### What you should do
Below are records. Find each line in them that holds the word "black" and copy it.

(Saved data entries)
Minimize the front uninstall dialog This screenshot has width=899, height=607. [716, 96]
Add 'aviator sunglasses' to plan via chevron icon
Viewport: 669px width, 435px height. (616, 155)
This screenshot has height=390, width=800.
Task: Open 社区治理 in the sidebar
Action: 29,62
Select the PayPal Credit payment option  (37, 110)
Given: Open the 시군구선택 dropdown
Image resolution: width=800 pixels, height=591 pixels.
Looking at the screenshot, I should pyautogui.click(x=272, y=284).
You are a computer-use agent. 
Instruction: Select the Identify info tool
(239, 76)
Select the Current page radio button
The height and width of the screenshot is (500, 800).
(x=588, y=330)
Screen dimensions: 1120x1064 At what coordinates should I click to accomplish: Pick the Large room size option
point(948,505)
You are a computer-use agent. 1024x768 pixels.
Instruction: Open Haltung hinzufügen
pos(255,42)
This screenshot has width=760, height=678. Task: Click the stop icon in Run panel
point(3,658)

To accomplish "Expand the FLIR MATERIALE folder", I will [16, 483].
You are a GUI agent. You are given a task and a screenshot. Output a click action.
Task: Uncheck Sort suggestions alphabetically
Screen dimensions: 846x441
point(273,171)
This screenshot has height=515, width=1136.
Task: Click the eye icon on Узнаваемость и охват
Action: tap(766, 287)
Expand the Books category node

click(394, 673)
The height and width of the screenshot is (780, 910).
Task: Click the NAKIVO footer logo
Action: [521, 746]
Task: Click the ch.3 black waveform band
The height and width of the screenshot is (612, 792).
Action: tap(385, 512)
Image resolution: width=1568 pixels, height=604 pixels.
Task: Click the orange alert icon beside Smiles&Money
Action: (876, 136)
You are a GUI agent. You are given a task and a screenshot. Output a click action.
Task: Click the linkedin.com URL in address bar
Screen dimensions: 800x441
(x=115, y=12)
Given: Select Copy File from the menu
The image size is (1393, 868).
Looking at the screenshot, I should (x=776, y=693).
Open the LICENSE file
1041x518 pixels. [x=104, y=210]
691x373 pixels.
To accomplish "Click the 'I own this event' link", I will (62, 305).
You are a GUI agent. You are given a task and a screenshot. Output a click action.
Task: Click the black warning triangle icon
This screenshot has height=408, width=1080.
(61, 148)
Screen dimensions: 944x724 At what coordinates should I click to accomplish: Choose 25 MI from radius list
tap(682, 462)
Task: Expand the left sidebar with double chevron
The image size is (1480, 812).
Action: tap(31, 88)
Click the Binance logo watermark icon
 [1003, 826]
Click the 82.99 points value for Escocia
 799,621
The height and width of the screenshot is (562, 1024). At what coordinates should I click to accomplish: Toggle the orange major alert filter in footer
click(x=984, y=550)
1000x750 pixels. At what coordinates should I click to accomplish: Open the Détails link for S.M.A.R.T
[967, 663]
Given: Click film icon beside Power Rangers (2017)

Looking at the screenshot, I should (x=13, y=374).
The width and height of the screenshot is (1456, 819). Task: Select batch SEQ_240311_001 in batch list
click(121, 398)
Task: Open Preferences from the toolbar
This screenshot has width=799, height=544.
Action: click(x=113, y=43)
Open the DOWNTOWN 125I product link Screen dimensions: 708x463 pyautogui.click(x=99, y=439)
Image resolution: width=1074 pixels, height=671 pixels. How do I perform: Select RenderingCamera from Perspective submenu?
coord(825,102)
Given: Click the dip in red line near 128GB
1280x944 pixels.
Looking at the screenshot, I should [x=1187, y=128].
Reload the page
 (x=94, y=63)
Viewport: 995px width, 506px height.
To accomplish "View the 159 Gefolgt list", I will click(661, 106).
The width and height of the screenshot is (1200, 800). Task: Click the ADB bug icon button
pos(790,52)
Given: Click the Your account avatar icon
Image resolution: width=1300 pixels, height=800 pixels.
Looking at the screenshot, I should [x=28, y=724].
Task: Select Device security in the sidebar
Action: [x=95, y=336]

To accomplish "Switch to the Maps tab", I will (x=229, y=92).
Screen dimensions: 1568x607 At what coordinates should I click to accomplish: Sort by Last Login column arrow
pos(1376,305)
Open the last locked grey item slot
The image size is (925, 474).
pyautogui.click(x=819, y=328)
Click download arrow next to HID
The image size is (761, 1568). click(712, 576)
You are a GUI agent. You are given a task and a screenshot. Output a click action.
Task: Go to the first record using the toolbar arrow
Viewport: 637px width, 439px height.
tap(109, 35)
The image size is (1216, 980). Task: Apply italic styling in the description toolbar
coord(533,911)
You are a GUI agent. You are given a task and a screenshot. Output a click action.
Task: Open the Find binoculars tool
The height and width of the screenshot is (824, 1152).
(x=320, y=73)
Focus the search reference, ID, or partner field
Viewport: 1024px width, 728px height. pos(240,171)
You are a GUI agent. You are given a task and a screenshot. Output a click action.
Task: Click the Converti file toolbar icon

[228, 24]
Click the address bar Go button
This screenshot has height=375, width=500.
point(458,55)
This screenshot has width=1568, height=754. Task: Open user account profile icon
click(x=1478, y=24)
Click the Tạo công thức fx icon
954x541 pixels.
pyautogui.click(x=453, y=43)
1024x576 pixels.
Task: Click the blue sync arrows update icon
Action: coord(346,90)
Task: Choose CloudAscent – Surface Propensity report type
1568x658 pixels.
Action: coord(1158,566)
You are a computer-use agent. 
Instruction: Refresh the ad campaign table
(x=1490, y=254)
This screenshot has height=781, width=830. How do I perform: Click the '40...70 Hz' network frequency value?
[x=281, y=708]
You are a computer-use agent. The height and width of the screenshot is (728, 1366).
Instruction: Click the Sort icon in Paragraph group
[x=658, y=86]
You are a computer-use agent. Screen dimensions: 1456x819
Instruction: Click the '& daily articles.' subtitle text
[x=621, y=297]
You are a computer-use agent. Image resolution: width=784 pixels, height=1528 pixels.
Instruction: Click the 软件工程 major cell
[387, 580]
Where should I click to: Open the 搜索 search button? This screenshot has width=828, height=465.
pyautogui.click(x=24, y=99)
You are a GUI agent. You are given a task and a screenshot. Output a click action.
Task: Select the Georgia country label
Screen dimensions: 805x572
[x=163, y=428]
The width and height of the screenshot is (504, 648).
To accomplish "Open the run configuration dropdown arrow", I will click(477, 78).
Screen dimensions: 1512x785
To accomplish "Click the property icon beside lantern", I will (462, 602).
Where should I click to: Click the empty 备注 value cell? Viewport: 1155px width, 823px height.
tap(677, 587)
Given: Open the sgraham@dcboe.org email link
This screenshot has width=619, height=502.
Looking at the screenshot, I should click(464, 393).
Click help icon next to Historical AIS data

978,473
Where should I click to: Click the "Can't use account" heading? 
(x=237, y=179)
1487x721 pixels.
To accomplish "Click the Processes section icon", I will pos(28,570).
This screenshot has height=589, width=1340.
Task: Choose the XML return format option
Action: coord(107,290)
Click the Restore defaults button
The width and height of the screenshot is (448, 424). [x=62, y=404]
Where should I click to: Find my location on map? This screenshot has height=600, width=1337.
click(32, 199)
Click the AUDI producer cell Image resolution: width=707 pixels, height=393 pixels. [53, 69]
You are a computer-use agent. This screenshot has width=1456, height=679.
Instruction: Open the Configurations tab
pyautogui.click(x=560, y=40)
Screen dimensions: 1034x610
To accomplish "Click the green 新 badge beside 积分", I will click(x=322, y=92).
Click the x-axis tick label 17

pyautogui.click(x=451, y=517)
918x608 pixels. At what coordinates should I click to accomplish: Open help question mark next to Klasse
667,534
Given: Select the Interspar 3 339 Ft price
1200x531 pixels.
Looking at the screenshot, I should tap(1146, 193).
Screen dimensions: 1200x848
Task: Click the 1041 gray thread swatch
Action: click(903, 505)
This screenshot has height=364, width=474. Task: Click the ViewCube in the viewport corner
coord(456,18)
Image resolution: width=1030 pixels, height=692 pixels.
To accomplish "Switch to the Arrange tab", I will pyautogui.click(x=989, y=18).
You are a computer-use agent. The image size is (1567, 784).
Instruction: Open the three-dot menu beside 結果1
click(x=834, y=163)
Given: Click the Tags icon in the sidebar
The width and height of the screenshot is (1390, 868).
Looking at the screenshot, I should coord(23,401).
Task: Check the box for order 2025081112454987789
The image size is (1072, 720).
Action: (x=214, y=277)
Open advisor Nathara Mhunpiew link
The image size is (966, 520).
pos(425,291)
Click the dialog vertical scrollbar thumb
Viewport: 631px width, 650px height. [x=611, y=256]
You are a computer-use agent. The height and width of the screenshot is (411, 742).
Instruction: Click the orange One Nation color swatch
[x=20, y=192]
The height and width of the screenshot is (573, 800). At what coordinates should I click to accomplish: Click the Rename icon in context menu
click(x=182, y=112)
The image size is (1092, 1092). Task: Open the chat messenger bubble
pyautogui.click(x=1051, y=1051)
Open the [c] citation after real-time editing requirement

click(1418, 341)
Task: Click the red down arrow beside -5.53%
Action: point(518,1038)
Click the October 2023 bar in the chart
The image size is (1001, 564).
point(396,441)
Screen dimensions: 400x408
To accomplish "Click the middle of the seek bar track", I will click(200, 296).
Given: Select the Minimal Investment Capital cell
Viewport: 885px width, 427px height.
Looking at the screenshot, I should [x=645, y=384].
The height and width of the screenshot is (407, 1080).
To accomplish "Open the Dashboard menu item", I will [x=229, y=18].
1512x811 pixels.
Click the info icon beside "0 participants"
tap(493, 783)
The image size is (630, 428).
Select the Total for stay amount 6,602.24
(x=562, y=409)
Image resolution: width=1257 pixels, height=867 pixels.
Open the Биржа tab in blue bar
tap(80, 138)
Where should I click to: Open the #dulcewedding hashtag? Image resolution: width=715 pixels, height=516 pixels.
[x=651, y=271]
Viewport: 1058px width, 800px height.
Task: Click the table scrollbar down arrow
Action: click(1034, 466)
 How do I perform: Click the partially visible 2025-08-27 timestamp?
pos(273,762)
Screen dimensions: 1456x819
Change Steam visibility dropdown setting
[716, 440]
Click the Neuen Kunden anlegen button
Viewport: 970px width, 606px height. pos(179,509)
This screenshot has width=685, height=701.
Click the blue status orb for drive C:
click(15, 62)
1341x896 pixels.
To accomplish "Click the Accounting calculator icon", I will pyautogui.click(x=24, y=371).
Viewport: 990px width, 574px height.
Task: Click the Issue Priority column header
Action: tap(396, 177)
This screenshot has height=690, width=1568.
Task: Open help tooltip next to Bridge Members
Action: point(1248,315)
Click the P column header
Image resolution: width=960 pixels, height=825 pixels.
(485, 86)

### Exercise answer
Task: Click the ch.3 black waveform band
Task: Click the black warning triangle icon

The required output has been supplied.